Of all these diversions, the most unexpectedly challenging would have to be eating. Meal time in the Harare Central Fire Station is a complex and daunting affair. A cook employed by the Harare City Council prepares sadza (a Zimbabwean staple made from maize that the firemen describe in English as "thick porridge") and small groups of three or four men each prepare their own mixture of vegetables and meat. These concoctions can be as simple as boiled meat or long-term projects which require involved preparation long in advance. The other day, Cook Gahadzikwa showed me a special dish that Fireman Kumire was preparing for himself: bull testicles.
Not knowing if I would be welcome into any of these self-selected food preparing groups and not knowing if I really wanted to, I bought some vegetables one day, intending to feed myself salad for lunch. As I began washing lettuce, firefighters gathered around me in curiosity. By the time the salad was ready for eating, half of my shift had assembled around me.
"Mayer," said one guy, "you're not going to eat that jungle food, are you?"
"Of course I am," I said, "and I am going to enjoy it." With that, I shoved a huge leaf of lettuce into my mouth. "Mmmmm, zvinonaka, I said, meaning "very tasty!"
The assembled group laughed uproariously, so hard in fact that one fireman even coughed up his sadza.
That night, I wanted to make salad again, but had run out of lettuce. I did have tomatoes, cucumbers, and onions, so I started cutting them up. One of the medics looked over my shoulder.

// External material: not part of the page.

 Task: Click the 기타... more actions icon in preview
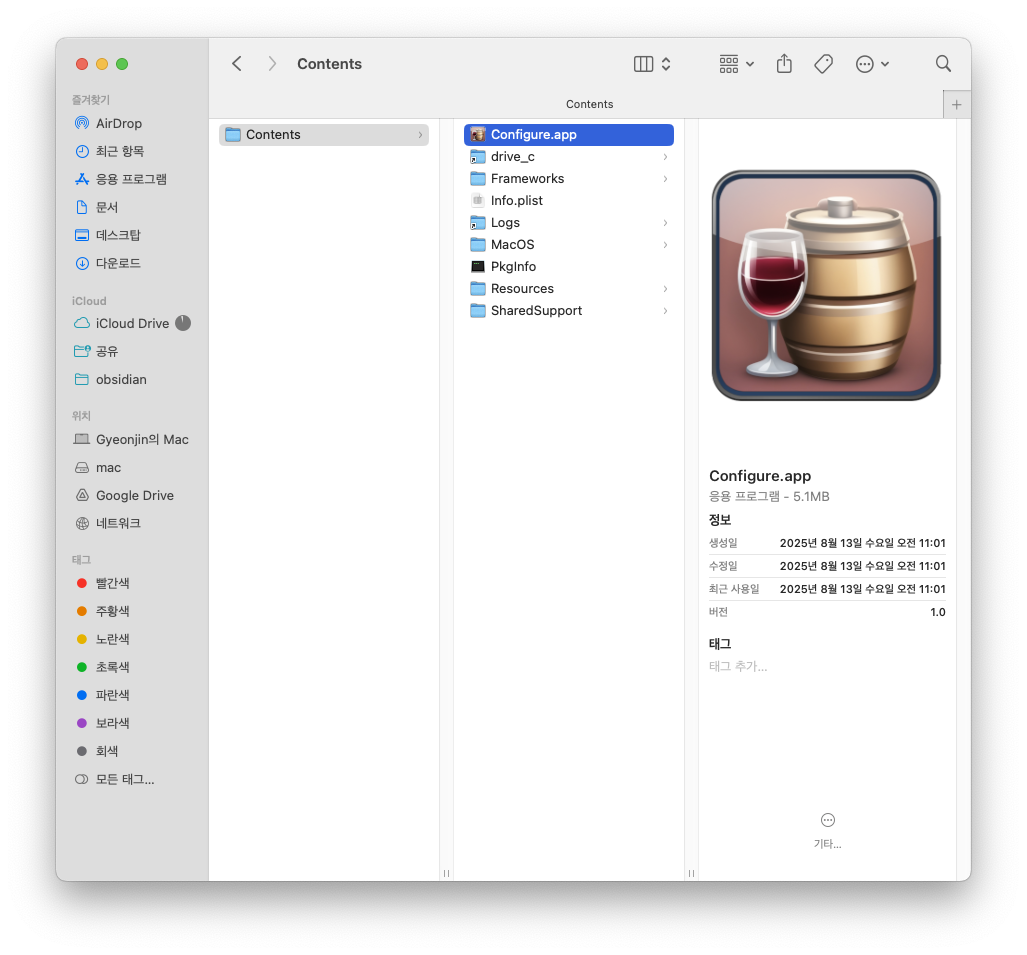click(x=827, y=820)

"Ah," he said, "nice-nice."
"What?" I said.
"Nice-nice," he said, "I see that you're preparing nice-nice."
"What's nice-nice?" I asked.
"It's what you are making," he said.
"But why is it nice-nice?" I asked, feeling like I was trapped in an Abbot and Costello routine.
"It's nice-nice because it's nice," he said. "You know, vegetables are nice. They look nice, they taste nice, they smell nice, they are nice."

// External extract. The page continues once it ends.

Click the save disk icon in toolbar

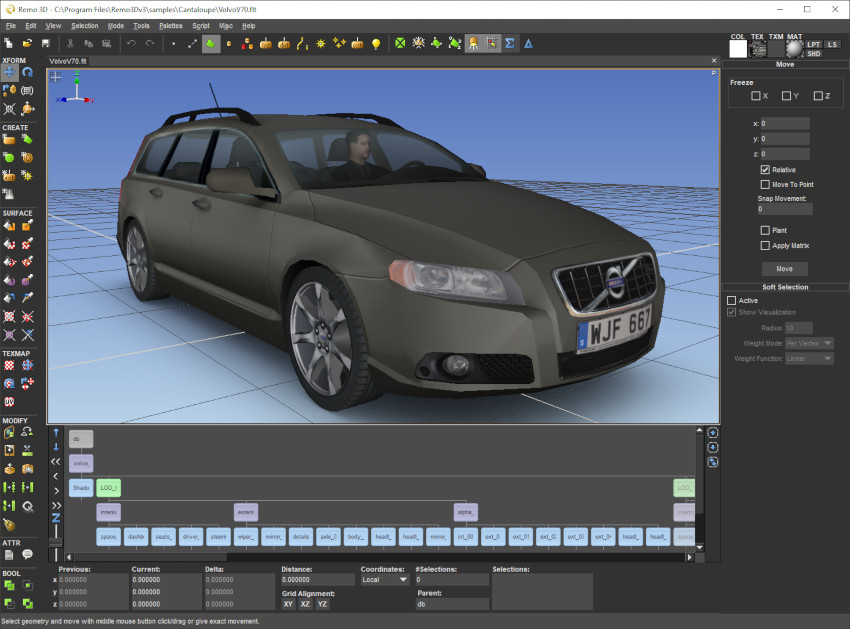click(x=45, y=44)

"So you don't call this salad?" I asked.
"Ah, ah! No! We do not eat salad. We do eat nice-nice."
So when I finished cutting up my vegetables, I went out to the balcony where some firefighters were playing draft (a British game like checkers with Zimbabwean rules). These were the exact same guys who had made such a spectacle out of my salad only six hours earlier at lunch."
"Ah, Mayer," said one of them, "I can see that you've made yourself some nice-nice. That's nice."
"Yes it is," I said, as I started eating.